Records from a data collection:
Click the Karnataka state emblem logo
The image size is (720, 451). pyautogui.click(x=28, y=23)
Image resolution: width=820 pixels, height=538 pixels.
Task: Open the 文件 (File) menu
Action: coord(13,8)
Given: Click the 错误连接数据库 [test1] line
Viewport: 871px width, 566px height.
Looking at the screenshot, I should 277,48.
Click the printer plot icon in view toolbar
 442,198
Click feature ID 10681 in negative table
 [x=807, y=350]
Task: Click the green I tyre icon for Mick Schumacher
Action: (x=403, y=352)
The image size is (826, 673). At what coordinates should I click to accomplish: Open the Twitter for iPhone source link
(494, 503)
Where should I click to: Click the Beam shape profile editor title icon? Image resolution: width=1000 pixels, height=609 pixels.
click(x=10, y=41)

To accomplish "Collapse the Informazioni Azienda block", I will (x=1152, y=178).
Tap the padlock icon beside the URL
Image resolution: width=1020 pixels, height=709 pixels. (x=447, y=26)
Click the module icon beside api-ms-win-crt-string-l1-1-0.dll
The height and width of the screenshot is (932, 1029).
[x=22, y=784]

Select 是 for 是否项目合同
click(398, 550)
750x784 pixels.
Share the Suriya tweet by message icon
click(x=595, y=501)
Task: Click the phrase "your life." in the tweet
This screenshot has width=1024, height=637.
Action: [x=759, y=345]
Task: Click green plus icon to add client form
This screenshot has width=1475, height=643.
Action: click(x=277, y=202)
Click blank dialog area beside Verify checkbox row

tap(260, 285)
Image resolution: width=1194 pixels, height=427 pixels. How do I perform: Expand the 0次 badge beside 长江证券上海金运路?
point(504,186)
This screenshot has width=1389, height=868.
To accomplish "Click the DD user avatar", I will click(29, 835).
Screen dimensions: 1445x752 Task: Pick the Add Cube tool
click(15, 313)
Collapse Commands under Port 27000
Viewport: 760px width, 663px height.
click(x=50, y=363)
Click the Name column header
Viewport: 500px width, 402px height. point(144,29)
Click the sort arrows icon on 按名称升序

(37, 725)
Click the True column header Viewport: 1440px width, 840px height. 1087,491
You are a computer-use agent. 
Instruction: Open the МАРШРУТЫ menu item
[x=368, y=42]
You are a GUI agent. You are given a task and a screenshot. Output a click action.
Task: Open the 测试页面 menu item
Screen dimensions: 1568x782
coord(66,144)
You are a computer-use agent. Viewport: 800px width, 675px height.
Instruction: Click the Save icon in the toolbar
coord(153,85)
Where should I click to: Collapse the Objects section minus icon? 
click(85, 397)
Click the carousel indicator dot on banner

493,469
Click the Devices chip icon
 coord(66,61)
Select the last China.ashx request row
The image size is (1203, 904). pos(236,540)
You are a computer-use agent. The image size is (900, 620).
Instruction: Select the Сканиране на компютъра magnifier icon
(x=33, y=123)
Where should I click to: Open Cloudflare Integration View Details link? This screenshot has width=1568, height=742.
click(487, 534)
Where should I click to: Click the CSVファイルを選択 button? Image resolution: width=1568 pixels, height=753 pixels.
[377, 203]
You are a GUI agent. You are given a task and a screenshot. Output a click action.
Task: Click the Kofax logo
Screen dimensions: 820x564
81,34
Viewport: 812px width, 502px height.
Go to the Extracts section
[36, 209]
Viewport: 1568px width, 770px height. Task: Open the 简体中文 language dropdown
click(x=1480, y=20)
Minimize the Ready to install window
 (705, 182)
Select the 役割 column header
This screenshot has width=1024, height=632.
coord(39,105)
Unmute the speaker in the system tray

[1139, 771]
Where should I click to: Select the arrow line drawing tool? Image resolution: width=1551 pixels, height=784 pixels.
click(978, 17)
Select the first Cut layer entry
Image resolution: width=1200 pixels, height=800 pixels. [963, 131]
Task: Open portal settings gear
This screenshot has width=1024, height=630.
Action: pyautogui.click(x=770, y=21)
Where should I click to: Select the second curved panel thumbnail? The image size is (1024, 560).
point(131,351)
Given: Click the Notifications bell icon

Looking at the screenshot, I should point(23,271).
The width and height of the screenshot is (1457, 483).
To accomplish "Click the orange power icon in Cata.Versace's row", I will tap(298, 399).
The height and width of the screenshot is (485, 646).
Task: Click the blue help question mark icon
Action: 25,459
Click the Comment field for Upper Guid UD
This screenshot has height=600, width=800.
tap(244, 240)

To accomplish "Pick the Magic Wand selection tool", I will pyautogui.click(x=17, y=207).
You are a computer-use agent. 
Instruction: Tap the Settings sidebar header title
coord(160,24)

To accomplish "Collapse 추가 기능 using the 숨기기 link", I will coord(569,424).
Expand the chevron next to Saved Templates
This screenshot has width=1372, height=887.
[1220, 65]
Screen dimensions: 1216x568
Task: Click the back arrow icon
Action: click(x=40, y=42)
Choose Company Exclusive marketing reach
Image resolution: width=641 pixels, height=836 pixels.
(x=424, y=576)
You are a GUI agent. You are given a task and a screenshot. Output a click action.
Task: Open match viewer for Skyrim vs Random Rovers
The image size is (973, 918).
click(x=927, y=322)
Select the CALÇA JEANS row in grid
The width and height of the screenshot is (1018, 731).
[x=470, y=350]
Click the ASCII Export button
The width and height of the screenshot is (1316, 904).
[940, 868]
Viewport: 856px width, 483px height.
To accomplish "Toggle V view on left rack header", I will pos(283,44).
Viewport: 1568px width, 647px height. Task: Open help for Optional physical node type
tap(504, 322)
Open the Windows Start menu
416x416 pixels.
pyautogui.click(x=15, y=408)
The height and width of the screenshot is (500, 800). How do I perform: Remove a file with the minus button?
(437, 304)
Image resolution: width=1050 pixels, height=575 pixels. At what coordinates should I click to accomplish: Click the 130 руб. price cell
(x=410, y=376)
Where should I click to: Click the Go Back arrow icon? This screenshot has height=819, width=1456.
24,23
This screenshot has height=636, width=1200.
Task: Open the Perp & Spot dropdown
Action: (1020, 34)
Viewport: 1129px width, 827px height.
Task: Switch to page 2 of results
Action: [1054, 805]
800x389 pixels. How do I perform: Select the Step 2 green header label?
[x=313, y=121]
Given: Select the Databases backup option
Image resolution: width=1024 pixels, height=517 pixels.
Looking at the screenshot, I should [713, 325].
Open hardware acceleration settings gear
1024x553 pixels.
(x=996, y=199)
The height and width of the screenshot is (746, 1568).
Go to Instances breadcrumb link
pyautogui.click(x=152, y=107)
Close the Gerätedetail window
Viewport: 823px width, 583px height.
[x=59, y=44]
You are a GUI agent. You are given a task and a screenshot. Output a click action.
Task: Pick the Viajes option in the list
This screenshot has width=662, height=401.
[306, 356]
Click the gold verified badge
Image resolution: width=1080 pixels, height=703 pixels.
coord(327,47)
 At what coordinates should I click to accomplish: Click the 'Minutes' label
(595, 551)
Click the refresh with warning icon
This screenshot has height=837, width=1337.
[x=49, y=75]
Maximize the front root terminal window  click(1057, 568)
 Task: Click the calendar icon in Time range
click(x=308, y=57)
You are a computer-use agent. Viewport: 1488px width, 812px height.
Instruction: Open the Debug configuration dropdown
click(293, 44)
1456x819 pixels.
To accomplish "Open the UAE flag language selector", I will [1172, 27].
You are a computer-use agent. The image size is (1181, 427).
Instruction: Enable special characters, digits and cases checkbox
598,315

# WHAT IS BEING ASKED
The entries above hold the needed span. Transcribe exactly the lines from the one with "This screenshot has width=662, height=401." to the one with "You are a computer-use agent. Viewport: 1488px", both included.

# RESPONSE TO THE EXERCISE
This screenshot has width=662, height=401.
[306, 356]
Click the gold verified badge
Image resolution: width=1080 pixels, height=703 pixels.
coord(327,47)
 At what coordinates should I click to accomplish: Click the 'Minutes' label
(595, 551)
Click the refresh with warning icon
This screenshot has height=837, width=1337.
[x=49, y=75]
Maximize the front root terminal window  click(1057, 568)
 Task: Click the calendar icon in Time range
click(x=308, y=57)
You are a computer-use agent. Viewport: 1488px width, 812px height.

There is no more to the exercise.